Em exílio, Elsa, vista como vilã — e assim pensada nas primeiras versões do filme —, pode enfim parar de tentar construir para si uma máscara, porque o povo de Arendelle já o fez. Ela aceita o papel que lhe é dado, sem perceber que a sua saída também tem consequências para quem fica, e, com ele, tem enfim a sensação (falsa, como se provará depois) de pertencimento. “Let It Go”, a música mais famosa do filme e o seu solo mais íntimo, fala sobre poder finalmente deixar de cumprir o padrão de excelência imposto a ela — por ela mesma, por seus pais — e descobrir, sozinha, até onde vão seus poderes. É um monólogo sobre falhar e conseguir enxergar outras coisas a partir dessa falha: não só quem ela é, mas as partes de si que ficavam soterradas debaixo do medo de decepcionar. Não é por nada que, durante o tempo da música, Elsa ergue para si um detalhado castelo de gelo, belíssimo em suas particularidades, a obra mais bonita que ela já criou sozinha e que representa o alcance surpreendentemente positivo do seu poder — o mesmo que, apenas alguns minutos atrás, era visto como uma ameaça. Além disso, constrói uma outra importante figura para o desenrolar da história, sobre a qual falarei mais tarde: Olaf.

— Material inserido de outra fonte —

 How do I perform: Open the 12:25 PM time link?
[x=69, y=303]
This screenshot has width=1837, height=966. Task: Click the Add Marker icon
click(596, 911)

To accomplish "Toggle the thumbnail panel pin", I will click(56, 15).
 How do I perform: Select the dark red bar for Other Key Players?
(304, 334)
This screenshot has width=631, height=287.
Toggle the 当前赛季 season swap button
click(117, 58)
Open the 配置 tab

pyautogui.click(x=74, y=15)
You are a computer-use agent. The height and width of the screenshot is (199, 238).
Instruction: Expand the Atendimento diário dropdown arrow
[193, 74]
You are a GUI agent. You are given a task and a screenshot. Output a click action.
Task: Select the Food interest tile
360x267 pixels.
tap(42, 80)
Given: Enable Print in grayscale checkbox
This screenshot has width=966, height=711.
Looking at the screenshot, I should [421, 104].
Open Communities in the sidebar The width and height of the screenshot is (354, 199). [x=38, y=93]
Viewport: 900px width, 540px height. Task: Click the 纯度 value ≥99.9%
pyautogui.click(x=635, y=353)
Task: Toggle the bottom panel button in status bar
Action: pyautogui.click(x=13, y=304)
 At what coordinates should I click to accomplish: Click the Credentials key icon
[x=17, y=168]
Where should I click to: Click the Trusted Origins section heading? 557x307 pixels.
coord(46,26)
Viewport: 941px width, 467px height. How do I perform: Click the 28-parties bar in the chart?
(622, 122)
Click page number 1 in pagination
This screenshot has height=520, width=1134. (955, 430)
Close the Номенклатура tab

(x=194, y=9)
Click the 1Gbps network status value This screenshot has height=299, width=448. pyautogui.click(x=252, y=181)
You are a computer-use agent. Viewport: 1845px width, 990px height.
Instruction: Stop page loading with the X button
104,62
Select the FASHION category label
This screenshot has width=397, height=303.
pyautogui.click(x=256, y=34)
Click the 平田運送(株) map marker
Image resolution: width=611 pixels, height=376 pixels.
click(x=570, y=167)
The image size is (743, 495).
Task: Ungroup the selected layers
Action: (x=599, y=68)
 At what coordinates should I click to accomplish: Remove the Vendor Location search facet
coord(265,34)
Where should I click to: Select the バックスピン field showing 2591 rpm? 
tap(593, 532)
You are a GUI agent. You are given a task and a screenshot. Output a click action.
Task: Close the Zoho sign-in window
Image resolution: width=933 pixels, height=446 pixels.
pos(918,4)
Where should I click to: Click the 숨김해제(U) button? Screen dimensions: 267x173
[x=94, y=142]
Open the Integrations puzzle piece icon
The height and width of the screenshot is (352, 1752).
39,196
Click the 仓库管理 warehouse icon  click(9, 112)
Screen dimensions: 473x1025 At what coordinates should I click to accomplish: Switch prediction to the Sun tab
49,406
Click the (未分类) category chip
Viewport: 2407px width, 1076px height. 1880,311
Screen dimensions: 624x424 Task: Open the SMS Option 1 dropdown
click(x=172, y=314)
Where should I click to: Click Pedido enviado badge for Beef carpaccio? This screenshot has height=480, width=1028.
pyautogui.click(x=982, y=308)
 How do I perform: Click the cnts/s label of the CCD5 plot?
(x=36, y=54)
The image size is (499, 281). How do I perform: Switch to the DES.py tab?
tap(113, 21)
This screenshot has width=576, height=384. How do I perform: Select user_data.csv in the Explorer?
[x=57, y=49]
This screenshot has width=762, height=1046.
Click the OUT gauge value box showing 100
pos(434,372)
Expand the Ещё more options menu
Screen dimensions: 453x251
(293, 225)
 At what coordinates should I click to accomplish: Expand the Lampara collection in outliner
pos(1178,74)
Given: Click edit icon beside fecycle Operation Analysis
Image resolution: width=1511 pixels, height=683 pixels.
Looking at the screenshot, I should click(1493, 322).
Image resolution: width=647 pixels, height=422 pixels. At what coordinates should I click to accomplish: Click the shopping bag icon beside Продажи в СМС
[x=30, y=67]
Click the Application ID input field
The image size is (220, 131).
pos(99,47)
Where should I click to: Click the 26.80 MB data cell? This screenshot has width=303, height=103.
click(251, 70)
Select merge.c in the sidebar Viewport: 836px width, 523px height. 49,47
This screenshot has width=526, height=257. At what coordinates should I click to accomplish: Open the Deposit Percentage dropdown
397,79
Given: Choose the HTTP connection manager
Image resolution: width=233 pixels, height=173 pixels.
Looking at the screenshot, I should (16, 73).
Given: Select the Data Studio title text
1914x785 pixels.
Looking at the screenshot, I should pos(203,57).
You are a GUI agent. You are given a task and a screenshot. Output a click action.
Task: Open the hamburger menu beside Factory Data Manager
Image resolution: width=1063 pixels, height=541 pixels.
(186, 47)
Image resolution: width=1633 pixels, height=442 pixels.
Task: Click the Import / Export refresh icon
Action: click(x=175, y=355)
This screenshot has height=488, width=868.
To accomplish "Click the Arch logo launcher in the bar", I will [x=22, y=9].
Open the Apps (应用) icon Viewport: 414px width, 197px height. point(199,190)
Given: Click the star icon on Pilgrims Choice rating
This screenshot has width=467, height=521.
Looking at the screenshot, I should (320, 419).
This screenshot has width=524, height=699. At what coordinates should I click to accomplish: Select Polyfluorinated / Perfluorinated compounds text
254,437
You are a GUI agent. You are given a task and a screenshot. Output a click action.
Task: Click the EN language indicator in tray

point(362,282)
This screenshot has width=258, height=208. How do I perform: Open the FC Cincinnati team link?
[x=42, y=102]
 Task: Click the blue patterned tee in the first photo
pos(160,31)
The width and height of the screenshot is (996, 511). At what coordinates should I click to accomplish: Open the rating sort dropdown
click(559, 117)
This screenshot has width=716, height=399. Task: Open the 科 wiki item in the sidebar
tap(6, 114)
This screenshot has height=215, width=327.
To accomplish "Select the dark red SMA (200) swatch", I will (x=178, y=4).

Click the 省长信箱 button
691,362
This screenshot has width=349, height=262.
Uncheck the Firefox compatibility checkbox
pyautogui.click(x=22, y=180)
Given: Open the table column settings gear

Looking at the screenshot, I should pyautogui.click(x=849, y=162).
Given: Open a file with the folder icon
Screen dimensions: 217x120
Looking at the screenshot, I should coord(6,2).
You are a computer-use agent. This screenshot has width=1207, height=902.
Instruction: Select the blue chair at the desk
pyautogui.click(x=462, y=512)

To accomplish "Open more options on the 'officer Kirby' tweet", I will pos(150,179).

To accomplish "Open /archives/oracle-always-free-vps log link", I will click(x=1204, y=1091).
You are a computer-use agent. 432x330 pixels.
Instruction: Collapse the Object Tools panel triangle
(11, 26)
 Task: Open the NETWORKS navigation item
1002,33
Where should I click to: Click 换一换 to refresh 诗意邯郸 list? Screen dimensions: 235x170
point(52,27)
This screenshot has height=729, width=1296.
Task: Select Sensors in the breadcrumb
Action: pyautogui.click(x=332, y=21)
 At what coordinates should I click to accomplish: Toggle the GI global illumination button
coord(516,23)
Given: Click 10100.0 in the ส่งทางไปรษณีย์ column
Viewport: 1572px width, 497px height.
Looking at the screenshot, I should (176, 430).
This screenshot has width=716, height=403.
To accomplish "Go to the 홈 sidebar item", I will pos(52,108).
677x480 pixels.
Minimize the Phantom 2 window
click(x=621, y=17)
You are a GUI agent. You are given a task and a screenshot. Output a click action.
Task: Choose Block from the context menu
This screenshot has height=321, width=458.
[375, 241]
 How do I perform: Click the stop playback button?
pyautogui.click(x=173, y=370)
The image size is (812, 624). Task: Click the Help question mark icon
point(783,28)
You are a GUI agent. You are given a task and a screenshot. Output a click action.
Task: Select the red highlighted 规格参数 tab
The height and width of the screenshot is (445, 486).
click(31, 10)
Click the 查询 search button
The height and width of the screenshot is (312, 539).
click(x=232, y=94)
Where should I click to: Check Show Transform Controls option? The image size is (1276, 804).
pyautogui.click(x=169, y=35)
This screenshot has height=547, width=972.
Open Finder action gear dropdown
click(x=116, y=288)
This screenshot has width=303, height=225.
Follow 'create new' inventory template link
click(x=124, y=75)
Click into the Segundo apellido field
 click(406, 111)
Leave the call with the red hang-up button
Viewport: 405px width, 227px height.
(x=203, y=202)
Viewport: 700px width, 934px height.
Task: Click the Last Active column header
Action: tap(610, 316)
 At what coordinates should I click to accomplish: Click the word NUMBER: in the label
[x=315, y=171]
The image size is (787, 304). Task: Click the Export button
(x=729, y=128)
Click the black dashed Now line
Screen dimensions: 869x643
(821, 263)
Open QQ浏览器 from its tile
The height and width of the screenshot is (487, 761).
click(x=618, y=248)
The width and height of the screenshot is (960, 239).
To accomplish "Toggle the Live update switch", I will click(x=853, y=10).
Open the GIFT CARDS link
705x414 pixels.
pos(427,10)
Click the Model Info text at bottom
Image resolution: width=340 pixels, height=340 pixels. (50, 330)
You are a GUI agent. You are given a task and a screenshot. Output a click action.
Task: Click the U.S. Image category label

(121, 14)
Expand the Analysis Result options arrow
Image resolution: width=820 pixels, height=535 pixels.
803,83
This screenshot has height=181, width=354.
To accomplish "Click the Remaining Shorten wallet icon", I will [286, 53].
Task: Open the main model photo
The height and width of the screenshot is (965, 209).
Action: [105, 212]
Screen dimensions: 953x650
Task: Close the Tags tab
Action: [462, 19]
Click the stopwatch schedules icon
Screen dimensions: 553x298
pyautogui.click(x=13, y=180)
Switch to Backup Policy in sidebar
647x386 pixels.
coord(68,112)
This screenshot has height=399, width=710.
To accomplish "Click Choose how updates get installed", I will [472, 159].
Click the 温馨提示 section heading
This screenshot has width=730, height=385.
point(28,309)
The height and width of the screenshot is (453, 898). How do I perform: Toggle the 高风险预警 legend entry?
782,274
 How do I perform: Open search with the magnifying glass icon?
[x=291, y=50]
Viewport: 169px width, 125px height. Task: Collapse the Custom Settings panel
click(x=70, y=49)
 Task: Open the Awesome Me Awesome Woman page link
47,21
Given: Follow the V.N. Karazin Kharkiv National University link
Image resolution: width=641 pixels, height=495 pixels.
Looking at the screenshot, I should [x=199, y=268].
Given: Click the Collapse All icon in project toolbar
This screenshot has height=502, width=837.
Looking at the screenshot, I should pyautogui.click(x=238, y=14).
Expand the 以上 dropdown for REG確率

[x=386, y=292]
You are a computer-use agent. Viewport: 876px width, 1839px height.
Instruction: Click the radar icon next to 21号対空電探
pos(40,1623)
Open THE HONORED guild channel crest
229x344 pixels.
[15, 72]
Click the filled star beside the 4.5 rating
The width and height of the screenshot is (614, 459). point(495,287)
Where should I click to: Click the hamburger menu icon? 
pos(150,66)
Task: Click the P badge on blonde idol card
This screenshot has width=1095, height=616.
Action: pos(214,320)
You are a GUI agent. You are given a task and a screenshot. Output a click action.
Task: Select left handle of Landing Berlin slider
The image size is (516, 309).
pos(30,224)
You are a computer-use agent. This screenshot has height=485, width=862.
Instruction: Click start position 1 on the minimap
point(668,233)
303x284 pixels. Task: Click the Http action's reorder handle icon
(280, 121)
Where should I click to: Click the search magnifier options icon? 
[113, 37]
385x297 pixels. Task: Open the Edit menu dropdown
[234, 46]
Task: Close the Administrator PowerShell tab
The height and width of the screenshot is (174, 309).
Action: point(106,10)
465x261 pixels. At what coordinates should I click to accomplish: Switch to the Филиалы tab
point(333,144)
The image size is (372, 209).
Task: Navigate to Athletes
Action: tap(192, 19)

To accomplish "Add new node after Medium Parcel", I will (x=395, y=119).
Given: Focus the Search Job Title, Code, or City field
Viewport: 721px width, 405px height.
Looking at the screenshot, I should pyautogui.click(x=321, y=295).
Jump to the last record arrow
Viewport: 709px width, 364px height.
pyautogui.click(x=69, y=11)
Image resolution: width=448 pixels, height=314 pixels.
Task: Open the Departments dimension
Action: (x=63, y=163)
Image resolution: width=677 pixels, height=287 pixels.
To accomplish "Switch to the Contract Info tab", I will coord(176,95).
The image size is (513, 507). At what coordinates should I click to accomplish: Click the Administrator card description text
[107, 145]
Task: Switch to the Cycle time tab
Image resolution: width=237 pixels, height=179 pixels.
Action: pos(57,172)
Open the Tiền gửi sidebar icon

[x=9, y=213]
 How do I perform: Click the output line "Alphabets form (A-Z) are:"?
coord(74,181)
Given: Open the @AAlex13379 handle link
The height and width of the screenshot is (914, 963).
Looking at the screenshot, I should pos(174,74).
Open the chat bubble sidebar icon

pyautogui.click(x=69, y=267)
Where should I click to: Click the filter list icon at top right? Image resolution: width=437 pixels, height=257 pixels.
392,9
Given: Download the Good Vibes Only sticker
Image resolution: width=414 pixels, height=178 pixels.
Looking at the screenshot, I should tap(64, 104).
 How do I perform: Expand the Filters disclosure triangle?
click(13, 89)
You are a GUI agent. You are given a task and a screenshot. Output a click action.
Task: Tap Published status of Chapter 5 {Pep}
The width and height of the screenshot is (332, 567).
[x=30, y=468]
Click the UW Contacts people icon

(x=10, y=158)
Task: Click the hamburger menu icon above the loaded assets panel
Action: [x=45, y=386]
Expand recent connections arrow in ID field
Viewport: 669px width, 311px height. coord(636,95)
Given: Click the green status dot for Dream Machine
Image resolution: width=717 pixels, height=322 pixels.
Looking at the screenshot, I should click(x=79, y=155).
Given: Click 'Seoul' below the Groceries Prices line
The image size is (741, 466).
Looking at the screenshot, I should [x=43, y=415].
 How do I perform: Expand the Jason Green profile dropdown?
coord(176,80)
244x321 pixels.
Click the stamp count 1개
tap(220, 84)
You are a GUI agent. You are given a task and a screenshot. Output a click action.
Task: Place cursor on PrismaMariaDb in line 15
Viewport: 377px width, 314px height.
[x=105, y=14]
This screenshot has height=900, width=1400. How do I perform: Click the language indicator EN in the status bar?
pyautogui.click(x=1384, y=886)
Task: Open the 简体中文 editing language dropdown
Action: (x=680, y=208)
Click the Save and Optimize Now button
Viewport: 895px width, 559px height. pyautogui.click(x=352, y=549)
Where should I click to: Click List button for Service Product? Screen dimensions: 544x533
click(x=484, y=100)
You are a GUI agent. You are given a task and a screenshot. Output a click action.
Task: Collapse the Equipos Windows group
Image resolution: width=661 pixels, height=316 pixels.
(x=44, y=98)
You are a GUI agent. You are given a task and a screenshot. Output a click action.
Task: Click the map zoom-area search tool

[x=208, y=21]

Quando ela e Anna se reencontram, o que Elsa enxerga não são as intenções positivas de sua irmã, mas o retorno de uma vida que ela julgou poder deixar para trás. Além disso, a informação de que Arendelle está presa em um “inverno eterno” criado por ela retoma a ideia de que as suas falhas não podem, jamais, passar despercebidas. Essa parte de quem ela é — a desconhecida, a assustadora — é a única que importa, e a sua independência, as suas descobertas, a pessoa que ela percebe ser capaz de ser, tudo isso acaba reduzido à imagem de salvadora, de pessoa que precisa desfazer os seus ditos erros e cuidar de todo o reino. Mesmo Anna impõe sobre ela essa responsabilidade, ainda que unida a uma inegável confiança de que a irmã não é um monstro e à certeza de que seus poderes servem mais para ajudar do que para machucar.

Essas ideias — de que é sua responsabilidade cuidar do reino e de que as suas falhas são inadmissíveis —, contudo, são a razão pela qual Elsa se encontra partida em duas, para começar. Por isso, ela não retorna ao reino e, de novo assumindo a posição de vilã, fere a irmã mais nova. O coração atingido pelo gelo é importante para a jornada de Anna, mas, para Elsa, funciona somente como mais uma prova de sua falha: ela é incapaz de proteger quem ama pela segunda vez, é incapaz de ficar livre das máscaras que construiu ao longo de sua vida mesmo quando está sozinha, e é incapaz de se fazer entender. Pela segunda vez no filme, o gelo se torna o que ela não tem ferramentas para acessar: medo, proteção de si mesma, um monstro gigante que afasta quem quer que tente se aproximar.

No momento em que ela volta para o reino para tentar corrigir os erros que cometeu, tem seu encontro com Hans, que a ameaça, e é, enfim, salva por Anna, que “morre” no processo. O amor verdadeiro que derrete o gelo e permite que sua irmã sobreviva, porém, não tem nada a ver com quem ela é, com o que ela faz — Elsa é o motivo inicial e final de uma jornada que não a pertence, no fim das contas. Ainda que ela faça o inverno acabar e a vida volte “ao normal” no reino, Frozen não é sobre ela, que continua ocupando um espaço onde não pertence, seguindo regras e usando as máscaras impostas e ela pelos habitantes de Arendelle e pela sua irmã.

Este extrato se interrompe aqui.